Dever Elementary — which data from the Chicago Public Schools shows is one of the most overcrowded schools in the city — doesn't have enough space for a dedicated art classroom. Instead, Rachmaciej travels from room to room, teaching students how to draw, paint and sculpt.
"We make it work," Rachmaciej said. "Whatever I need to do so they can learn and create and experiment, that's what I do."
One of Rachmaciej's most popular lessons focused on origami — the traditional Japanese art of paper folding. Inspired by eighth-grade students who were creating paper cranes in an after-school art club, Rachmaciej introduced it to the third- through sixth-grade classes.
"It is really inspiring to watch the students' reactions to what they can do," Rachmaciej said. "Everyone might not be able to draw, but everyone can fold a piece of paper. It is a big result."
Rachmaciej has also taught her students how to make masks, using colors to depict emotions and feelings.
Other classes have studied the work of Andy Warhol, creating self-portraits after learning how to draw the various shapes of people's faces — complete with "football-shaped" eyes.

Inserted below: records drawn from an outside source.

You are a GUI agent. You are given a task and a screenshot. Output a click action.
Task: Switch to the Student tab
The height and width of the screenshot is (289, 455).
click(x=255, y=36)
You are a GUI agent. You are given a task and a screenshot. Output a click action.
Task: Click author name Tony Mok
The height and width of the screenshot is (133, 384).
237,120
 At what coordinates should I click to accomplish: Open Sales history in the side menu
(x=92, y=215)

After drawing a self-portrait, second-grade students in Lauren Simmons' class used their drawing to re-create the famous repeating images of Warhol's work. Then, gleefully cheering Rachmaciej's unveiling of tempera paint and paintbrushes, the students covered their desks with newspapers and got to work turning their black-and-white sketches into surreal pop art.

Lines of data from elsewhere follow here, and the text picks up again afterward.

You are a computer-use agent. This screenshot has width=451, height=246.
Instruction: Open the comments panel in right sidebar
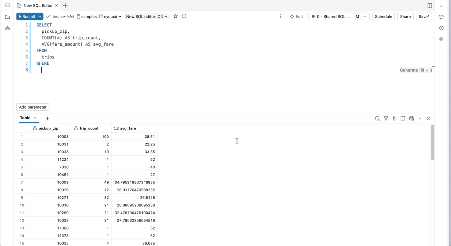pyautogui.click(x=441, y=17)
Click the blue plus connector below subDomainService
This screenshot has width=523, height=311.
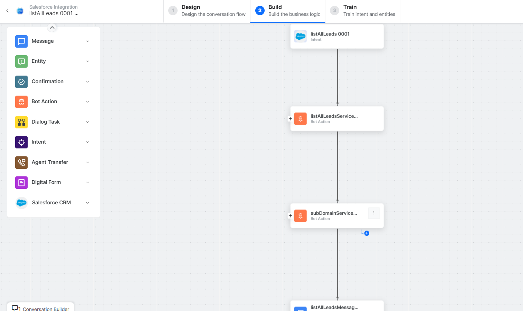pyautogui.click(x=367, y=233)
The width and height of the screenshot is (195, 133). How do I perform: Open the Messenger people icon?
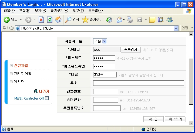170,20
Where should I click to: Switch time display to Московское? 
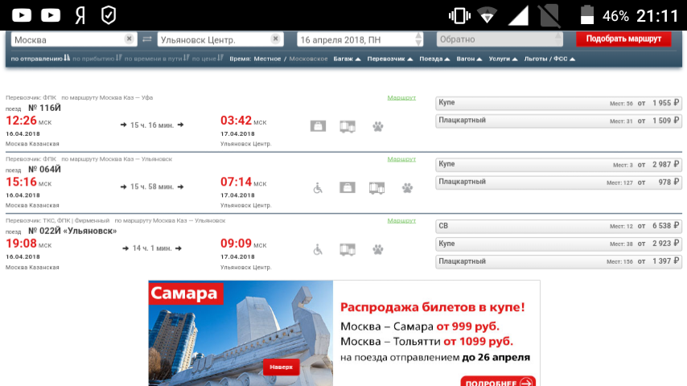(308, 59)
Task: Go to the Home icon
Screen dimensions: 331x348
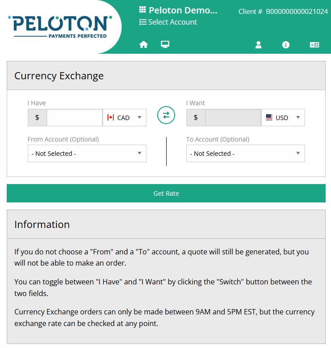Action: tap(143, 44)
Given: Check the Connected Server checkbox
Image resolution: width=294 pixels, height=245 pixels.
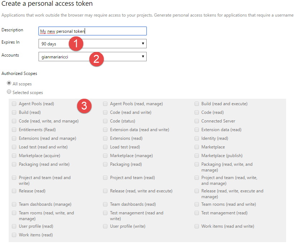Looking at the screenshot, I should coord(197,121).
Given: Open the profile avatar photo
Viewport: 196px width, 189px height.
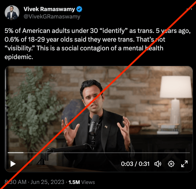Looking at the screenshot, I should pyautogui.click(x=12, y=13).
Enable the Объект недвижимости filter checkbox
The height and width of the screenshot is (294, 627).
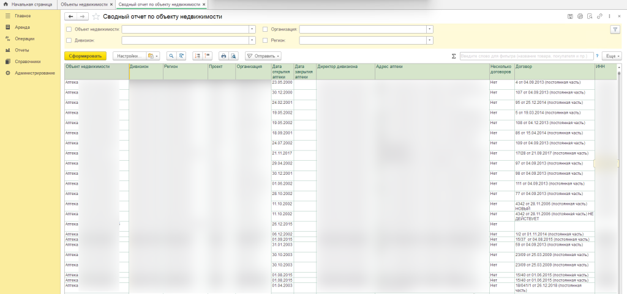69,29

As they worked, Rachmaciej went from desk to desk, answering questions, giving gentle reminders and making suggestions.
"Your hair is looking a little like a mushroom here," Rachmaciej told one student, prompting gales of laughter.
Rachmaciej urged another to lengthen his portrait's sideburns, ruffling his hair and telling him "you are too cute to look like an old man."
The last 10 minutes of the class were devoted to cleanup, making sure the room was ready to turn back into a classroom from a painting studio at the sound of the bell.
Dever's "ideal capacity" is 630 students, but 844 students were enrolled in the school on the far Northwest Side, with a utilization rate of 134 percent, according to data provided by school system officials.
Illinois Raise Your Hand, a parent-run group, has criticized the school system, saying its calculations underestimate overcrowding.
In February, Dever Principal Rita Ortiz pleaded with officials to ease the overcrowding at Dever, which she said made it difficult to create a calm culture of learning. Despite the school's space challenges, it is rated Level 1, which is the district's highest performance rating.
Ortiz used the extra 30 minutes Mayor Rahm Emanuel ordered to be added to each school day at the beginning of the 2012-13 school year to add art to the school's curriculum for the first time in a decade and hire Rachmaciej.
"It's great to have art back," Ortiz said. "Now pictures line the halls of our school, as they should."
Rachmaciej does her best despite the space crunch, and collaborates with the classroom teachers to make sure her art lessons inform the students' other work, Ortiz said.
"It would be great to have an art room," Ortiz said. "But right now, that just doesn't exist."